### SUPPLIED DATA
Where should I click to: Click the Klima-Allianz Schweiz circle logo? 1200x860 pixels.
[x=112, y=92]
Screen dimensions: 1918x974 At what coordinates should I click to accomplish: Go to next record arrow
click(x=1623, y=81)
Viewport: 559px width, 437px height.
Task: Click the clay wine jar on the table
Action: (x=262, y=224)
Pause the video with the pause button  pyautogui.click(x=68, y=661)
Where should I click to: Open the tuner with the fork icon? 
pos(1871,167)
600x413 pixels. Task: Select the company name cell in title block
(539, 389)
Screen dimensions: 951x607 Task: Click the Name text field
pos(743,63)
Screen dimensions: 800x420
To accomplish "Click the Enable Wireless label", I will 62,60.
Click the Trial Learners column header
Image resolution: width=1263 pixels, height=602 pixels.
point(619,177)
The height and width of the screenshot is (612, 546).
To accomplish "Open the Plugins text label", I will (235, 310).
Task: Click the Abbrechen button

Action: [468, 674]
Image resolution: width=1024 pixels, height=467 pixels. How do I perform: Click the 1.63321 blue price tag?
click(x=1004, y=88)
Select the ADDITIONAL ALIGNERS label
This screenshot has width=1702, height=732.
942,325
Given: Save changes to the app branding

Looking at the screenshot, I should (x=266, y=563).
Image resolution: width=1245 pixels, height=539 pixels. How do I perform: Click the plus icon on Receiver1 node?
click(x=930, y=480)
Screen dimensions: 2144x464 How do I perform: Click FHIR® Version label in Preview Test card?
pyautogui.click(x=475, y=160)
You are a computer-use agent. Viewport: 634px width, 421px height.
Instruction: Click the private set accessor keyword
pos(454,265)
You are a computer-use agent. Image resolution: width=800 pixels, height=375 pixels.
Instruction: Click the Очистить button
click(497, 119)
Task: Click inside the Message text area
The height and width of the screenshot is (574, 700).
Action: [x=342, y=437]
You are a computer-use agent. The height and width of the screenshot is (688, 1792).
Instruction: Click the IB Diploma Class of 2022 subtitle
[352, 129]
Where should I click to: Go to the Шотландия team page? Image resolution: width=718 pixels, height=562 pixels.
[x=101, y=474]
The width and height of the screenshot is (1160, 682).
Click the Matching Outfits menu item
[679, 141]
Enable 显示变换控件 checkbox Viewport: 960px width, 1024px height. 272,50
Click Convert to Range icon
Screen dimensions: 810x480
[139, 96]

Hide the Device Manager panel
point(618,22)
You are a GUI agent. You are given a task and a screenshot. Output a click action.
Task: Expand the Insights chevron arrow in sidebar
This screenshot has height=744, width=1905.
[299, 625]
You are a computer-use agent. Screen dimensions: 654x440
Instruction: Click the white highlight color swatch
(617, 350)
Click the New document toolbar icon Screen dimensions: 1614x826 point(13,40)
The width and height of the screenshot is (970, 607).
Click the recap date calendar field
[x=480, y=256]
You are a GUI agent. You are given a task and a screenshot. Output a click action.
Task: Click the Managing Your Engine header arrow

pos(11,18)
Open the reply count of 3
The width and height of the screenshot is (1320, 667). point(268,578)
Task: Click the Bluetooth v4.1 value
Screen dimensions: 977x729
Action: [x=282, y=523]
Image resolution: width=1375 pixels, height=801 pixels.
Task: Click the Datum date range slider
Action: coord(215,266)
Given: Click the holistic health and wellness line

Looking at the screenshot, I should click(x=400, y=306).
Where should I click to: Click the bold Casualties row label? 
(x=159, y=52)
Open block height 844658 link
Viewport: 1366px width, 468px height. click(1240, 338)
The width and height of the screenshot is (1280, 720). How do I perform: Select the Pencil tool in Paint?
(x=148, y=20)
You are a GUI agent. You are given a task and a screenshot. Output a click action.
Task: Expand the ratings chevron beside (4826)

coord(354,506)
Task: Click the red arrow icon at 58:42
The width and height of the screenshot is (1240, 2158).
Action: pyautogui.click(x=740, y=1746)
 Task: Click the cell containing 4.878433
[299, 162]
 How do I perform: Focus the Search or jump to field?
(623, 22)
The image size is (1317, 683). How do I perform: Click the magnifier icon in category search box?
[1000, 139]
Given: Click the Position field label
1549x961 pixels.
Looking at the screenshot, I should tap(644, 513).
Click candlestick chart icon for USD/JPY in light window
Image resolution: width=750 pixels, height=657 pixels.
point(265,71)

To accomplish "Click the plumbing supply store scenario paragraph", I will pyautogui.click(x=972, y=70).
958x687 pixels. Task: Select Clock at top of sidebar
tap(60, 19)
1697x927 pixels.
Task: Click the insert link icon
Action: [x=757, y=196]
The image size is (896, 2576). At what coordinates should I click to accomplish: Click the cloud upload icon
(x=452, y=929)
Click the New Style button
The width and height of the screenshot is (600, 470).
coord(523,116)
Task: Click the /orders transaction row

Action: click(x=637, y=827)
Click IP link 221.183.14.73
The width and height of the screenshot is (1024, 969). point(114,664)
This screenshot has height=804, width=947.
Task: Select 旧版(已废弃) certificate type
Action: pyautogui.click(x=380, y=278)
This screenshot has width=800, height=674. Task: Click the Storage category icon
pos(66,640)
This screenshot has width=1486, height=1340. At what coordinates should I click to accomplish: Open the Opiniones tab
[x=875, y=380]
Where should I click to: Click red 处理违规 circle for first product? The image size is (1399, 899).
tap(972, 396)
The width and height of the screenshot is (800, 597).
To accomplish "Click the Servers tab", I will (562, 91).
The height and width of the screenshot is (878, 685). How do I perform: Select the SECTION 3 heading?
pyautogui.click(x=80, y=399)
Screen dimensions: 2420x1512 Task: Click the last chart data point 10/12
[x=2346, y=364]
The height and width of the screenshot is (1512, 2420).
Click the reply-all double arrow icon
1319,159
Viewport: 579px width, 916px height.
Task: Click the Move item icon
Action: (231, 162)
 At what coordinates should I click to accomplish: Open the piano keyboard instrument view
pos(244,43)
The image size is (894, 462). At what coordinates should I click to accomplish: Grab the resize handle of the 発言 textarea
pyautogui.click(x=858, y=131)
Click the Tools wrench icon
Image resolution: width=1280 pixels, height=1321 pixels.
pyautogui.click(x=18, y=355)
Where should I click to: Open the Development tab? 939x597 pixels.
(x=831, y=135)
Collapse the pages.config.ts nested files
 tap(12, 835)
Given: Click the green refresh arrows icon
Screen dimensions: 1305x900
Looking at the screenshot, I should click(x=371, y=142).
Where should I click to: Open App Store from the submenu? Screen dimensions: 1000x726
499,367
######
» EXERCISE:
Please copy every line from the entries that includes the word "agent".

» FINISHED TASK:
You are a computer-use agent. Viewport: 634px width, 421px height.
You are a computer-use agent. Image resolution: width=800 pixels, height=375 pixels.
You are a computer-use agent. The height and width of the screenshot is (688, 1792).
You are a GUI agent. You are given a task and a screenshot. Output a click action.
You are a computer-use agent. Screen dimensions: 654x440
You are a GUI agent. You are given a task and a screenshot. Output a click action.
You are a GUI agent. You are given a task and a screenshot. Output a click action.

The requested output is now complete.